As a former `doggie' my interactions with Marines always left me impressed with them. There was always good natured inter service ribbing, rivalry common among all young men, but when I read this book, author Robert Coram shocked me with his diatribe at the US Army. Perhaps it is justified at the highest levels of the Joint Chiefs of Staff, the Army, Navy and Air Force want the largest piece of the budget. At first, this tirade amused me, then it angered me, then it made me think - what Coram says is true, what is unusual is the bitterness in those attacks. Especially from the son of an Army careerist and someone who was not a Marine. I think this detracts from the author's credibility, in my opinion; historians should report the facts and let readers draw their own conclusions.

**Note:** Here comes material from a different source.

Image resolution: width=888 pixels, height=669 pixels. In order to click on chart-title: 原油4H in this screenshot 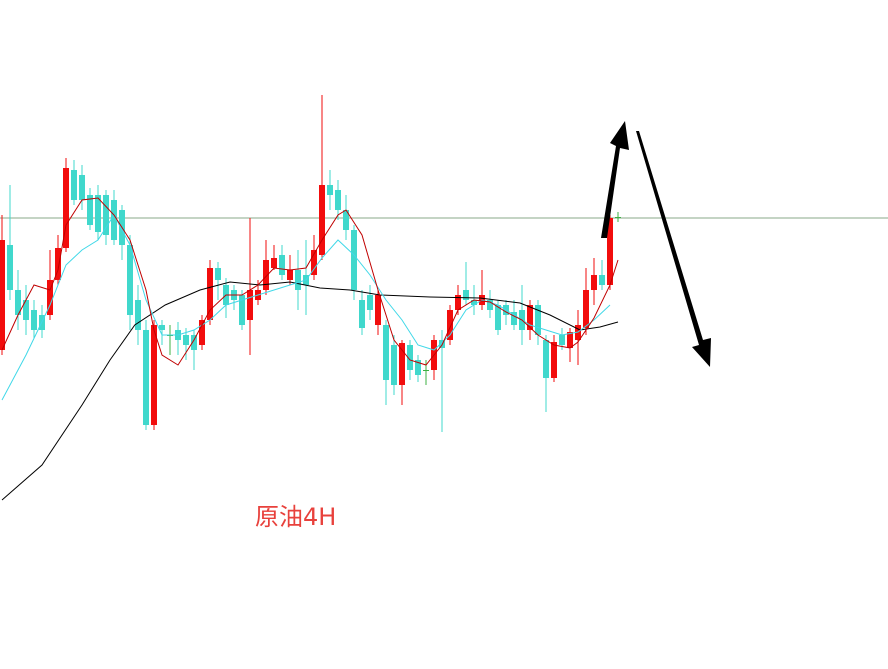, I will do `click(296, 517)`.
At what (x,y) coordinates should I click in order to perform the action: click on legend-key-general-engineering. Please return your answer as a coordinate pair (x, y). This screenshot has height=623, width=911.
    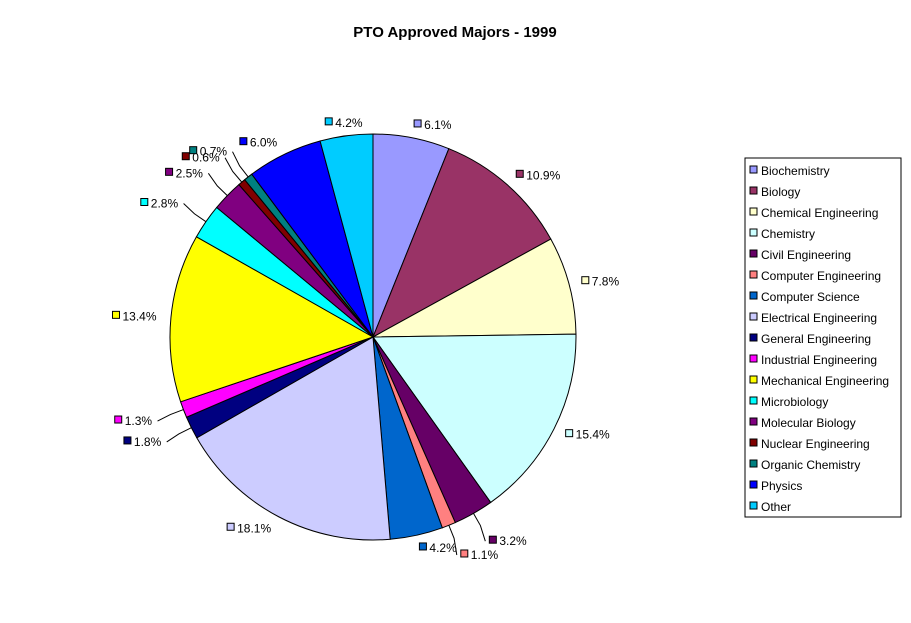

Many biographers fall into the trap of lionizing their subjects; I think Coram has done so here. While he acknowledges Brute's not so flattering aspects, I think there's a lot of whitewashing going on. More disturbing of all to a historian is the lack of research into primary sources. Coram relies too heavily on Krulak's recollections when Brute was in his 90's - an old infirmed, self admittedly vainglorious Krulak and on secondary sources - what other historians have said as opposed to digging into original documents. Reliance on writers such as SLA Marshall and William Manchester (two authors who never let truth interfere with a good story) is suspect. While I like the novels of WEB Griffin, what is he doing in the bibliography?

No doubt Krulak was a mover and shaker within the Corps.